Moderator Tom Paulson with the Humanosphere blog, kicked off the session by saying the global health narrative is narrow and clichéd and the media has not moved into serious coverage of issues, such as controversies and fights over power. But he challenged attendees: “We can change the narrative of global health with social media.”
Speakers included Lauren Dunnington, with the International Training and Education Center for Health or I-TECH, the largest center within UW’s Department of Global Health; A. Teaque Lenahan with frog, a global innovation company; and Adam Pellegrini with WorldDoc.
Lenahan’s presentation really intrigued me because this company, which stands for Federal Republic of Germany, is a huge thinker of global challenges.
Frog was started 40 years ago and helped put Apple on the map. Lenahan’s talk was unlike other presentations. He knew how to capture an audience. He had video, great graphics, and talked about things like motivational design. .

frog helped the Nike Foundation try to connect 100m girls around the world.
He shared two projects frog was working on. One was for the Nike Foundation, which wanted help connecting 100m girls around the world starting with 30 13-year-olds in Kibera, Kenya. The project, girleffect.org, involved spending several weeks in Kibera to see what girls thought would work and spread. The idea, still in the works, is using cell phone technology and tapping into the power of Girl Scouts for ideas.. The other was for Cleveland Clinic, which wanted to become a digital hipster like the Mayo Clinic but didn’t have a progressive social media culture. Lenahan said one creation they designed for the old-school clinic is called “The Atrium,” a place to collect patient stories online.

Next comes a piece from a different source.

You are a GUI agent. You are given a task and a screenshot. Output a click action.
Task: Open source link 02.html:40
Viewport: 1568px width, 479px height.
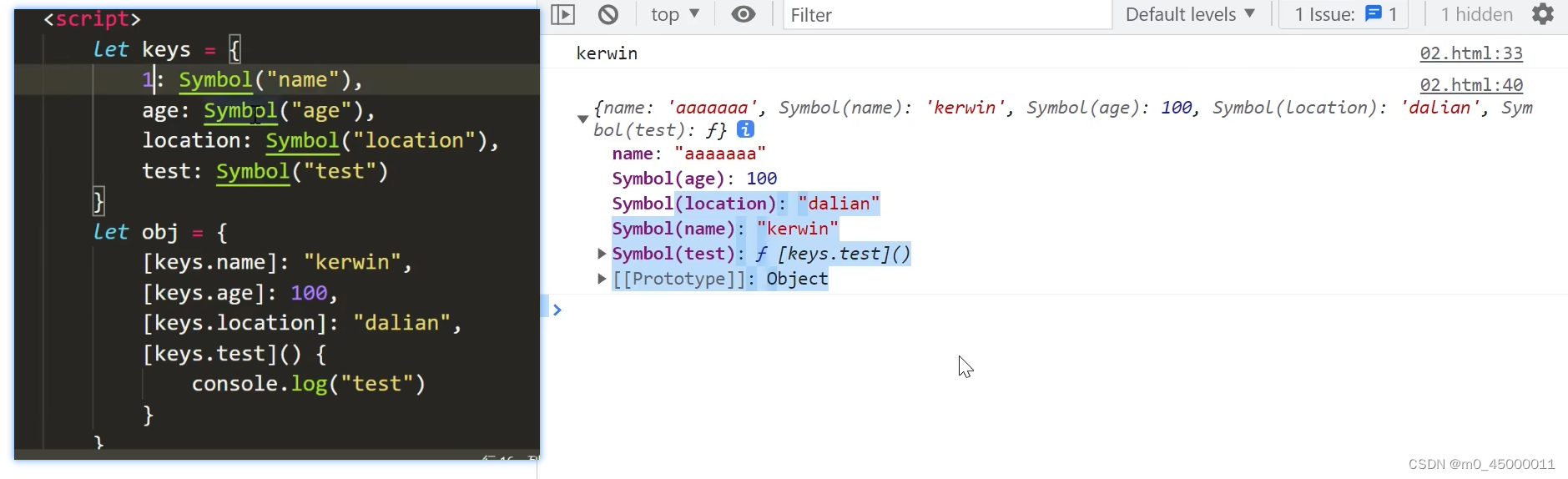pos(1471,85)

On the website, what they did for Cleveland Clinic would be called frogThink. “We deploy frogThink at moments of clarity and confusion to create alignment, to generate new and innovative ideas, and to escape the paralysis that’s all too common in corporate cultures.”
Frog was founded in 1969 by designer Hartmut Esslinger around the maxim “form follows motion.” The firm has been instrumental in the design of Louis Vuitton luggage, the flat screen Sony Trinitron, colorful frollerskates, flexible workstations, and, in 1984, the Apple computer.
Lenahan said. frog builds on emotions as a foundation and unlocks the power of communities. “We want to find out what motivates people,” he said.
In fact, all the speakers focused on thinking outside the box in a somewhat smaller way. Dunnington helped show how building a functioning library is critical in solving global health problems and Pelligrini is behind a company that started a Facebook app “Jamajic 360” to monitor disaster risk, establish “Lifeline” relationships and post emergency information to a subscriber’s wall.
I, personally, would love to be a fly on the wall at frog.